Exercise requirements |
Reproduce word for word every line from the one containing "Instruction: Click the" to the final line of the data below; omit the pictures.

(Extracted data entries)
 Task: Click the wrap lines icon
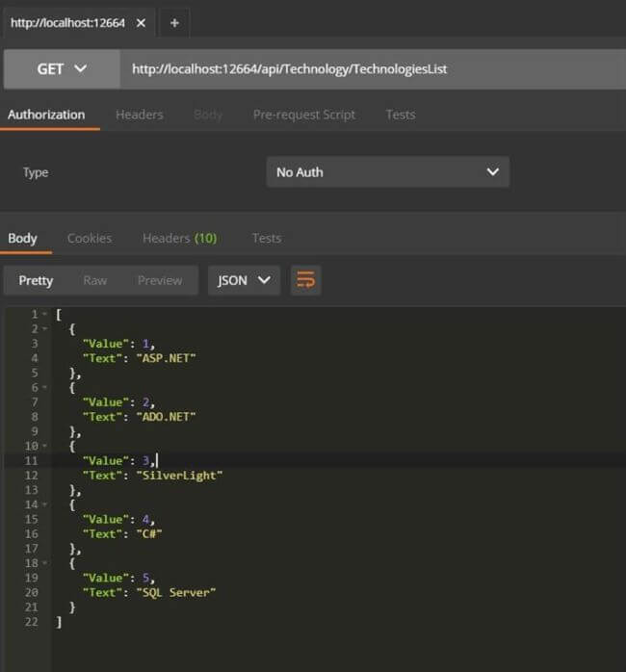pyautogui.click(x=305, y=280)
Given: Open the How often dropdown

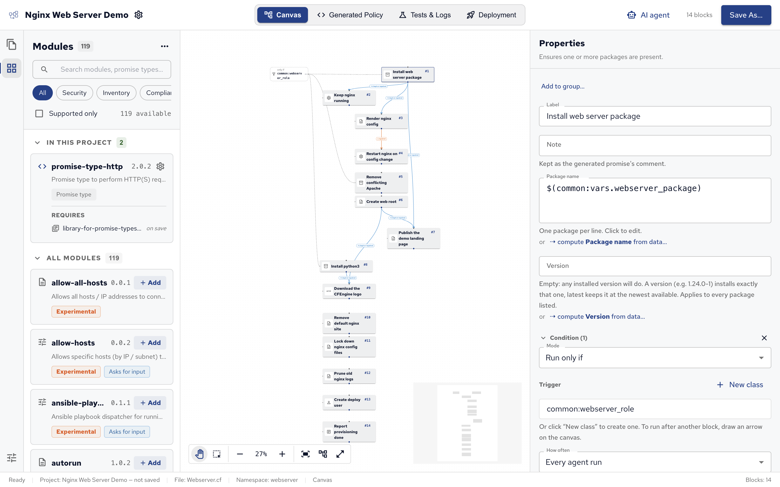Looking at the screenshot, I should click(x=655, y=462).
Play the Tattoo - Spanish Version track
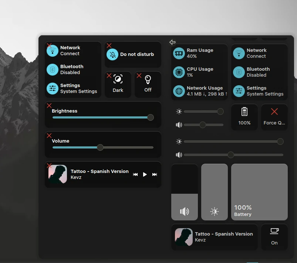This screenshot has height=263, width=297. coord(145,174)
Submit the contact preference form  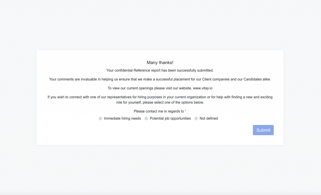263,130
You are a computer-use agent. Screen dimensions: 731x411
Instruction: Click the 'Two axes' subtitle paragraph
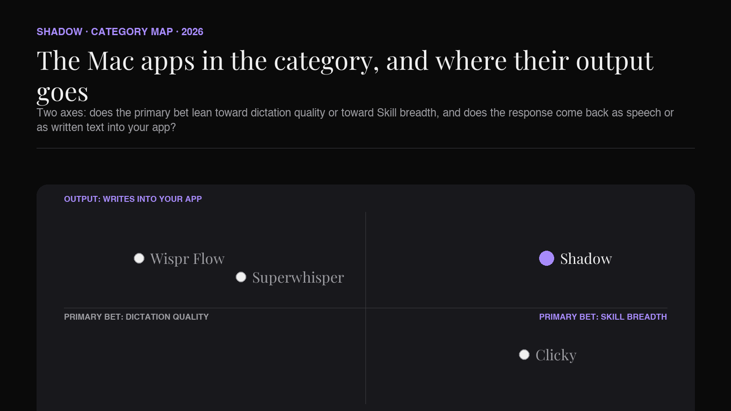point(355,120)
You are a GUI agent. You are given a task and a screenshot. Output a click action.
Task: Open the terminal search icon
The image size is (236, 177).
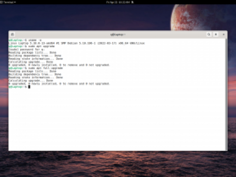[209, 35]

Your response |
Instruction: Click the 'Two axes' subtitle paragraph
point(355,120)
You are a GUI agent. You are given a task and a screenshot. Output a click action.
Task: Open the terminal search icon
The image size is (236, 177).
[209, 35]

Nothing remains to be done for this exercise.